Can you write out the portion of the targeted molecule discovery text between "Fig. 2c reveals" and "large isotropic polarizabilities.", inclusive?

EXERCISE TEXT Start Marker

Targeted Molecule Discovery

The ability to generate molecules with desirable properties that are either absent or rare in the training data (e.g., new materials) is quite useful for the target exploration of chemical space. Here we conduct two targeted molecule discovery experiments, namely minimizing the HOMO-LUMO gap and maximizing the isotropic polarizability. Following previous works^22,40, we finetune the pretrained generative models on the collected biased datasets. Specifically, we collect all molecular structures whose HOMO-LUMO gaps are smaller than 4.5 eV and all molecular structures whose isotropic polarizabilities are larger than 91 Bohr³ from the QM9 as the biased datasets. Afterward, we generate 10,000 molecular structures with the finetuned model and compute the quantum properties (HOMO-LUMO gap and isotropic polarizability) with the PySCF package^54,55. The performance is then evaluated by calculating the mean and optimal value over all property scores (Mean and Optimal) and the percentage of molecules with good properties (Good Percentage). Molecules with good properties are those with HOMO-LUMO gaps smaller than 4.5 eV and isotropic polarizabilities larger than 91 Bohr³, respectively.

The results of targeted molecule discovery for two quantum properties are shown in Table. 2. For both properties, our MolCode outperforms all the baseline methods and its variants without validity check and bonding information, demonstrating MolCode’s strong capability in capturing structure-property relationships and generating molecular structures with desirable properties. For instance, even though the biased datasets are only 3.20% and 2.04% of QM9 respectively, the fine-tuned MolCode achieves Good Percentages of 87.76% and 38.40%. We also illustrate the property distributions of QM9, MolCode, and biased MolCode in Fig. 2b. Clearly, we can observe that the property distributions of MolCode align well with those of the QM9 dataset while the property distributions of the biased MolCodes shift towards smaller HOMO-LUMO gap and larger isotropic polarizability respectively.

Fig. 2c reveals further insights into the structural statistics of the generated molecules. First, we observe that MolCode captures the atom, bond, and ring counts of the QM9 dataset accurately. Second, for the biased MolCode towards smaller HOMO-LUMO gaps, the generated molecules exhibit an increased number of nitrogen/oxygen atoms and double-bonds in addition to a tendency towards forming six-atom rings. These features indicate the presence of aromatic rings with nitrogen/oxygen atoms and conjugated systems with alternating single and double bonds, which are important motifs in organic semiconductors with small HOMO-LUMO gaps. Finally, for the biased MolCode towards larger isotropic polarizability, the generated molecules contain more atoms, bonds, and rings, which are the prerequisites for large isotropic polarizabilities.

EXERCISE TEXT End Marker
DATASET RECORDS Start Marker

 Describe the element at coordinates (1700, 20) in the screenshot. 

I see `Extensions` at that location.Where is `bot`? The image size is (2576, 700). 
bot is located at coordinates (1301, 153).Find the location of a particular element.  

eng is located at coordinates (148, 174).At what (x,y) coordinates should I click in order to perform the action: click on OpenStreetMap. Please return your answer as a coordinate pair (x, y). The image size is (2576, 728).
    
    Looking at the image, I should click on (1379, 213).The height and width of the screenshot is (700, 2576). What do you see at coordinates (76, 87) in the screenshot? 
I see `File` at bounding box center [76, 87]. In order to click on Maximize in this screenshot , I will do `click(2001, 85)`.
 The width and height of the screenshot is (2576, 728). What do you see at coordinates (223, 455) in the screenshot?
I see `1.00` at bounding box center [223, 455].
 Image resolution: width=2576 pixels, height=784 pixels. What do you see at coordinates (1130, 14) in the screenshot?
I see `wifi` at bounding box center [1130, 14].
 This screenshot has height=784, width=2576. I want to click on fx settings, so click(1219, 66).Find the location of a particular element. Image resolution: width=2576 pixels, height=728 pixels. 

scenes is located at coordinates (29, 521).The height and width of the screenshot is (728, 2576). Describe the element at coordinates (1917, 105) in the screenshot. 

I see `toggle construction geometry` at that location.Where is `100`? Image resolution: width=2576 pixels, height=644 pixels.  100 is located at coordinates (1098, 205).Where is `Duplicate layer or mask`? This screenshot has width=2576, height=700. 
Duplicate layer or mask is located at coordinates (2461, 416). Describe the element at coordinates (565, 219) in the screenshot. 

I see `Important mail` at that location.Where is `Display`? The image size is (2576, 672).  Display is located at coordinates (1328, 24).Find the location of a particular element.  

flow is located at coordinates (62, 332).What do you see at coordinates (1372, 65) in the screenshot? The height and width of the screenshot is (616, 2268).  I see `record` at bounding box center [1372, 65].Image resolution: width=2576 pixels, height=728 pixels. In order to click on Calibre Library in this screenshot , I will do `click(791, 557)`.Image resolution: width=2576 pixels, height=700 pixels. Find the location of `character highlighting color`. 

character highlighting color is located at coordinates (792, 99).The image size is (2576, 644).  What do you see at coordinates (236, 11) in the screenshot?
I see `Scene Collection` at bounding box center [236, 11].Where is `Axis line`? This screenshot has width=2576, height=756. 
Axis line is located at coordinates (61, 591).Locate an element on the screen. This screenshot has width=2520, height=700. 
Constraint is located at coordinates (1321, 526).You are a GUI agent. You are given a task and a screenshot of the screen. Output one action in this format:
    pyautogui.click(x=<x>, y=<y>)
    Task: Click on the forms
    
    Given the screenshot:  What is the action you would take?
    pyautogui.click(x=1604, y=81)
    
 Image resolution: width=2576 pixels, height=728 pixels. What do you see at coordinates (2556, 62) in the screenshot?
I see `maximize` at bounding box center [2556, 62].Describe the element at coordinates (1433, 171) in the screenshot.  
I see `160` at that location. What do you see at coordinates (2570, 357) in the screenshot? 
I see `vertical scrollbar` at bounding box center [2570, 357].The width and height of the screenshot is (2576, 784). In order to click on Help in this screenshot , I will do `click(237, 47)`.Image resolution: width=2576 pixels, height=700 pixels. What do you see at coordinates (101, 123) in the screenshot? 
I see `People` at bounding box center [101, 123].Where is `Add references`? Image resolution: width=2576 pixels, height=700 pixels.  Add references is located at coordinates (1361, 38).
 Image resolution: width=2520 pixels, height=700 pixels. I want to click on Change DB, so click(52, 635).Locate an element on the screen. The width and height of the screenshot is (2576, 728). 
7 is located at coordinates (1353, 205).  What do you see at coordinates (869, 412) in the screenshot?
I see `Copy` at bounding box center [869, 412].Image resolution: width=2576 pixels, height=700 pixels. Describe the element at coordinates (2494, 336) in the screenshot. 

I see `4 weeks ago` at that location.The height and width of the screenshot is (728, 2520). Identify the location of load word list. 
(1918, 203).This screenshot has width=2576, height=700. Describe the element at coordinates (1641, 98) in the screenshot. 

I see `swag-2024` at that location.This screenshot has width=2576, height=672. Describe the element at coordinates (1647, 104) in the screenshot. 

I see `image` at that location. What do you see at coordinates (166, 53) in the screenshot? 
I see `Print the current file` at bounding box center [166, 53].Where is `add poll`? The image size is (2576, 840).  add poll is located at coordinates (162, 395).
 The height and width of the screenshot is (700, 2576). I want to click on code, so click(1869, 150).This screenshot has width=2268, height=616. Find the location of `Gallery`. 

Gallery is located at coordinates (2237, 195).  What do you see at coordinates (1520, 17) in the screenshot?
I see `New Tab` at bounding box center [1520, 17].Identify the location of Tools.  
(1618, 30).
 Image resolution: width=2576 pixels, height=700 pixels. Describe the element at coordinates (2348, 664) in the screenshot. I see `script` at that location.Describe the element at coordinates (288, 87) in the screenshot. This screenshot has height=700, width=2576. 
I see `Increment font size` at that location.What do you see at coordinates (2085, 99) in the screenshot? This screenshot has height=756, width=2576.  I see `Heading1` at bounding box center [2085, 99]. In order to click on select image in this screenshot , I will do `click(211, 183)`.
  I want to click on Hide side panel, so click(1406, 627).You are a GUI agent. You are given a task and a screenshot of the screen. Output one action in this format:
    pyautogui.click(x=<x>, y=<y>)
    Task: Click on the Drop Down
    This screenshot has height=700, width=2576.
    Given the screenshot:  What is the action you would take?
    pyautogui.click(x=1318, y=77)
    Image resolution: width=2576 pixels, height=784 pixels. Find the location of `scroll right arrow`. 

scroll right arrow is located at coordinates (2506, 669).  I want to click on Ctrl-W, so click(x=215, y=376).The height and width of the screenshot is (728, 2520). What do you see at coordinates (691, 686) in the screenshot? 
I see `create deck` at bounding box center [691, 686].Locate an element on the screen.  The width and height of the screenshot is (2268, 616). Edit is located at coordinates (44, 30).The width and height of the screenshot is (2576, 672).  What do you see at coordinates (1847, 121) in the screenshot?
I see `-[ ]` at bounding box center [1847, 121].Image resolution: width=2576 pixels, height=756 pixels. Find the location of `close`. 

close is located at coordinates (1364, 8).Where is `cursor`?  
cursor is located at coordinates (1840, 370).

DATASET RECORDS End Marker

» TASK SOLUTION:
Fig. 2c reveals further insights into the structural statistics of the generated molecules. First, we observe that MolCode captures the atom, bond, and ring counts of the QM9 dataset accurately. Second, for the biased MolCode towards smaller HOMO-LUMO gaps, the generated molecules exhibit an increased number of nitrogen/oxygen atoms and double-bonds in addition to a tendency towards forming six-atom rings. These features indicate the presence of aromatic rings with nitrogen/oxygen atoms and conjugated systems with alternating single and double bonds, which are important motifs in organic semiconductors with small HOMO-LUMO gaps. Finally, for the biased MolCode towards larger isotropic polarizability, the generated molecules contain more atoms, bonds, and rings, which are the prerequisites for large isotropic polarizabilities.